Questo sopralluogo nasce dalla necessità di trovare una soluzione alternativa per il Taranto, la cui casa sportiva abituale sarà infatti indisponibile per i prossimi anni, a causa delle modifiche richieste in previsione dei Giochi del Mediterraneo, evento di portata internazionale che si terrà nel 2026.
Nel corso del sopralluogo, è stato valutato l’impiego del campo sportivo di Faggiano, località pugliese a breve distanza da Taranto. Al momento, le stime indicano che per adeguare la struttura alle esigenze del campionato di Serie C, sarebbe necessario un investimento di circa 2 milioni di euro. I fondi verrebbero utilizzati per ristrutturare l’impianto in modo da renderlo conforme alle normative previste per le gare di calcio professionistico, inclusa la realizzazione di tre settori distinti capaci di ospitare fino a 6mila spettatori.
La questione delle risorse finanziarie è stata già sollevata dal governatore Emiliano, il quale, durante l’ultima riunione del consiglio direttivo del comitato organizzatore dei Giochi del Mediterraneo, ha suggerito di reindirizzare parte dei fondi disponibili verso il miglioramento delle strutture accoglienti il Taranto Calcio durante il periodo di rinnovamento dello stadio Iacovone.

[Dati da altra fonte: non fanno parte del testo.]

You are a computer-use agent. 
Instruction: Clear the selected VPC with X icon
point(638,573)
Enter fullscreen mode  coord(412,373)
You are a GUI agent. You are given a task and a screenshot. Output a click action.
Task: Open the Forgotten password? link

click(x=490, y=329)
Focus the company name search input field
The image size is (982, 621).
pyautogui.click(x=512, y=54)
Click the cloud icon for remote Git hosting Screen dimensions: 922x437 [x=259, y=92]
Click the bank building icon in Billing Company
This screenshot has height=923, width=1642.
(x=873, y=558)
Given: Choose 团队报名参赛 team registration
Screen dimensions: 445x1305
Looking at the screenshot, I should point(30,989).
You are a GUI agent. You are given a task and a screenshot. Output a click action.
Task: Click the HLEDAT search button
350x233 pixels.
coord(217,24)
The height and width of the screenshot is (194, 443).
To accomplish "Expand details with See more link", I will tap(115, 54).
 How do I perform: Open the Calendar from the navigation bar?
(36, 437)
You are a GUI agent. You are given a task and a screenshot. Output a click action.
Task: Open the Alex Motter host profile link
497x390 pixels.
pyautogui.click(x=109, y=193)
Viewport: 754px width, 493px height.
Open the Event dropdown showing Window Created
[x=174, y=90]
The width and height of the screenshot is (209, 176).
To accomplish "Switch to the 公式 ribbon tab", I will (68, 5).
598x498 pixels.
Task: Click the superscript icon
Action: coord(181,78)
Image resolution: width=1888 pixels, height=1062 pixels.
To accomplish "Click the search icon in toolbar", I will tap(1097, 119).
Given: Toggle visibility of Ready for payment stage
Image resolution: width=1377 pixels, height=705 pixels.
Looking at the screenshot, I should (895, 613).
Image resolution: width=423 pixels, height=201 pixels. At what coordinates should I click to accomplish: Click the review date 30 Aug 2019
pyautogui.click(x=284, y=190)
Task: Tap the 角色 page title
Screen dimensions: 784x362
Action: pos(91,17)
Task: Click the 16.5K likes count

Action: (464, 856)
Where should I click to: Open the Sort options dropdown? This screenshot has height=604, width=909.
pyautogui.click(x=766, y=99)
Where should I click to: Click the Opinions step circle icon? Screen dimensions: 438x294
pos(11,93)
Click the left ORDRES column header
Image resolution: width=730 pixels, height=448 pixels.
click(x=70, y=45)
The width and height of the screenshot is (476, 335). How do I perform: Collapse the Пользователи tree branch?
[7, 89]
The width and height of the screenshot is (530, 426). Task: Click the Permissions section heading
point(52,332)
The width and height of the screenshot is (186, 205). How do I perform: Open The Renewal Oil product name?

Una proposta alternativa, proveniente dal comune di Taranto, aveva indicato lo stadio Fanuzzi di Brindisi come possibile sede per le partite casalinghe del club. Questo impianto è già omologato per la Serie C, ma appare chiaro che le autorità territoriali stiano cercando soluzioni più vicine alla base di tifosi tarantina.
Il coinvolgimento del presidente della FIGC Gravina testimonia l’interesse e l’importanza che le istituzioni calcistiche nazionali pongono nel garantire che il Taranto Calcio possa continuare a giocare le proprie partite in un ambiente idoneo, sottolineando l’importanza dello sport come collante sociale e culturale anche in periodi di transizione e cambiamento delle infrastrutture sportive. Resta ora da vedere come le autorità locali e regionali riusciranno a coordinarsi per garantire al Taranto e ai suoi tifosi una soluzione ottimale.